Table 3: Least Squares Mean Change from Baseline in
Trough FEV1 (mL) at Day 85 in the Intent-to-Treat Population (Trial 1)
Treatment |
n |
Trough FEV1 (mL) at Day 85 |
Difference from Placebo + FF/VI (95% CI)
n = 206 |
INCRUSE ELLIPTA + FF/VI |
n = 206 |
124 (93, 154) |
FF/VI = Fluticasone
furoate/vilanterol.
n = Number in intent-to-treat population. |
Combination With Fluticasone Propionate + Salmeterol
Trials 3 and 4 randomized subjects to INCRUSE ELLIPTA 62.5 mcg + FP/SAL 250 mcg/50 mcg or placebo +
FP/SAL 250 mcg/50 mcg. The treatments with INCRUSE ELLIPTA and placebo were
administered once daily, while the FP/SAL treatment was administered twice
daily. Trial population demographics and results for Trials 3 and 4 were
similar; therefore, only Trial 3 results are presented below.
Subjects in Trial 3 across all
treatment arms had a mean age of 63 years and an average smoking history of 50
pack-years, with 54% identified as current smokers. At screening, the mean postbronchodilator
percent predicted FEV1 was 47% (range: 12% to 70%), the mean postbronchodilator
FEV1/FVC ratio was 0.47 (range: 0.22 to 0.69), and the mean percent
reversibility was 16% (range: -36% to 79%).
The primary endpoint was change
from baseline in trough (predose) FEV1 at Day 85 (defined as the mean of the
FEV1 values obtained at 23 and 24 hours after the previous dose on Day 84)
compared with placebo (INCRUSE ELLIPTA + FP/SAL vs. placebo + FP/SAL). INCRUSE
ELLIPTA + FP/SAL demonstrated a larger mean change from baseline in trough
(predose) FEV1 relative to placebo + FP/SAL (Table 4).

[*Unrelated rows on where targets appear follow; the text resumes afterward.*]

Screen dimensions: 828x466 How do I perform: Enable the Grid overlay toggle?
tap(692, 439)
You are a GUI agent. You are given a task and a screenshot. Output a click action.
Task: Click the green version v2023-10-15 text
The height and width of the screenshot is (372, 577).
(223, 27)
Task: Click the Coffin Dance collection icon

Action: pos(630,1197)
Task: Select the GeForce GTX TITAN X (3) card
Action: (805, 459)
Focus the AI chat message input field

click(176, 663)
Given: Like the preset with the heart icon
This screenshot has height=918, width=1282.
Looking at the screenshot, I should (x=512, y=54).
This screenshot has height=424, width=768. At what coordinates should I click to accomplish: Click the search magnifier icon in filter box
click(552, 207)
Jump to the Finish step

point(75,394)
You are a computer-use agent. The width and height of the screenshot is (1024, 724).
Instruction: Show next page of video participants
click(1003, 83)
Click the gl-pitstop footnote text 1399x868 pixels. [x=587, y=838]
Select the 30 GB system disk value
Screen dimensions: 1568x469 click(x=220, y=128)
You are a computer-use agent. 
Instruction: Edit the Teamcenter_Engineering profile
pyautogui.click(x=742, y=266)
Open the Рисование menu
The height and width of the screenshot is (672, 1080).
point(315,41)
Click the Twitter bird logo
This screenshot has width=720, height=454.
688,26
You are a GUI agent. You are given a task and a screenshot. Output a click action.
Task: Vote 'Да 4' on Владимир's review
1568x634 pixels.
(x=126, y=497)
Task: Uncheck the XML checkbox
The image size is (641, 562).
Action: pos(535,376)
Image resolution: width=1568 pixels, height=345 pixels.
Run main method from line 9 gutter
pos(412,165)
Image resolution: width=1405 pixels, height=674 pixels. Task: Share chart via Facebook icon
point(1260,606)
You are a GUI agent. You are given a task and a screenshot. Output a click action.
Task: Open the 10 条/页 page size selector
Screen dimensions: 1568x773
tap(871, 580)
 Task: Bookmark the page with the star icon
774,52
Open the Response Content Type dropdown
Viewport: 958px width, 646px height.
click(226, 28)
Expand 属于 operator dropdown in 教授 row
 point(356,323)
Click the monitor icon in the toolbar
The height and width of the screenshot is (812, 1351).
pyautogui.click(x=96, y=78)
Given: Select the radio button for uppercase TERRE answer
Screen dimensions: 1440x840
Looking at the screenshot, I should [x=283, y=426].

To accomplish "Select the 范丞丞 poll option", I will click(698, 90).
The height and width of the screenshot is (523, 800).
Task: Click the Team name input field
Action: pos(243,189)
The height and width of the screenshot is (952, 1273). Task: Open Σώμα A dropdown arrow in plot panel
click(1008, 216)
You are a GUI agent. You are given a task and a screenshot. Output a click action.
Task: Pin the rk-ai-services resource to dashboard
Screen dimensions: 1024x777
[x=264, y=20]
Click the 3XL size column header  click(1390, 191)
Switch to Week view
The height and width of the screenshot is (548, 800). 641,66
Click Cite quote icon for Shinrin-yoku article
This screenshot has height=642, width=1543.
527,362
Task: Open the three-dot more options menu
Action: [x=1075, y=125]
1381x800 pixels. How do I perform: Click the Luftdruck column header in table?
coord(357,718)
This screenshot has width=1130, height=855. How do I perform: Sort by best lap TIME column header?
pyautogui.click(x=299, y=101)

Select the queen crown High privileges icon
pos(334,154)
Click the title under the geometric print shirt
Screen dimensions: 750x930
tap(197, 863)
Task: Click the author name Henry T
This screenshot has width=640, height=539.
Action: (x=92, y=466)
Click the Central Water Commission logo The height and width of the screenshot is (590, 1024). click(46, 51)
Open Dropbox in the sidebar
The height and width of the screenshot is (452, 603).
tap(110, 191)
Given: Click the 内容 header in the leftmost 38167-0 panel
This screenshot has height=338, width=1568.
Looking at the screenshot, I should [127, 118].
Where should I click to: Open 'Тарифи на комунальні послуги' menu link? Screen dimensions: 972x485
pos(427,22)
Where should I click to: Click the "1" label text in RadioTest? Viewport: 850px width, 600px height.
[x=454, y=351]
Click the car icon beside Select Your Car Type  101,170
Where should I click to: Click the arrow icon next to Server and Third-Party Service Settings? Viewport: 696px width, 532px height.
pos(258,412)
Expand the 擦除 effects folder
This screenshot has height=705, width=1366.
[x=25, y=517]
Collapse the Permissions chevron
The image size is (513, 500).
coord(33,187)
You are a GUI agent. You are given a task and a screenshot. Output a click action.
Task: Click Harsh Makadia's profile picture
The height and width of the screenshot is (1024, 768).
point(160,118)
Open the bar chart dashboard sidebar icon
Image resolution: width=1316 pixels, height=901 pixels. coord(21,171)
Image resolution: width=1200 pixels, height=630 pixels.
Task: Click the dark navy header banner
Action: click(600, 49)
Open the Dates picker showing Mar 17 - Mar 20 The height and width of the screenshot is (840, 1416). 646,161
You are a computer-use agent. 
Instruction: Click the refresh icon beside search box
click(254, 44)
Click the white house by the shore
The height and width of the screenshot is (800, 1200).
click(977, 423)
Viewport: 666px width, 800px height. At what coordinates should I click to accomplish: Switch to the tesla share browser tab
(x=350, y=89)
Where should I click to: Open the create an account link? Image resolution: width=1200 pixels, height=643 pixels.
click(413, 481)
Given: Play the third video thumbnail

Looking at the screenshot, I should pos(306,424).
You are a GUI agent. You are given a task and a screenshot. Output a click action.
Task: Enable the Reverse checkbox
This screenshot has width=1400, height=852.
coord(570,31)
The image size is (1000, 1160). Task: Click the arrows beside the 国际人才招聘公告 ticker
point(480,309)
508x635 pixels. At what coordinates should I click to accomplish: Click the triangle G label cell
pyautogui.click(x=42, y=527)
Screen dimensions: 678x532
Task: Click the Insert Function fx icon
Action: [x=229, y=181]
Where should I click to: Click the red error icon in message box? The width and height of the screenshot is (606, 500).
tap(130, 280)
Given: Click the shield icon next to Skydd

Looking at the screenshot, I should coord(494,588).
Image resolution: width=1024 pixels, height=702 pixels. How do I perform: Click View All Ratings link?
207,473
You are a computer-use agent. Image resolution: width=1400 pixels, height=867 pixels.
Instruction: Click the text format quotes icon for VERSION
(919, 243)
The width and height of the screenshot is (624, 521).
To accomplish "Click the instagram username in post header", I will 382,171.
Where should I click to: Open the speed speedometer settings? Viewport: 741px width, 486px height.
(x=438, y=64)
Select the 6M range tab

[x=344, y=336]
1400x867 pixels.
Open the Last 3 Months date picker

Table 4: Least Squares Mean Change from Baseline in
Trough FEV1 (mL) at Day 85 in the Intent-to-Treat Population (Trial 3)
Treatment |
n |
Trough FEV1 (mL) at Day 85 |
Difference from Placebo + FP/SAL (95% CI)
n = 205 |
INCRUSE ELLIPTA+FP/SAL |
n = 204 |
147 (107, 187) |
FP/SAL = Fluticasone propionate/salmeterol.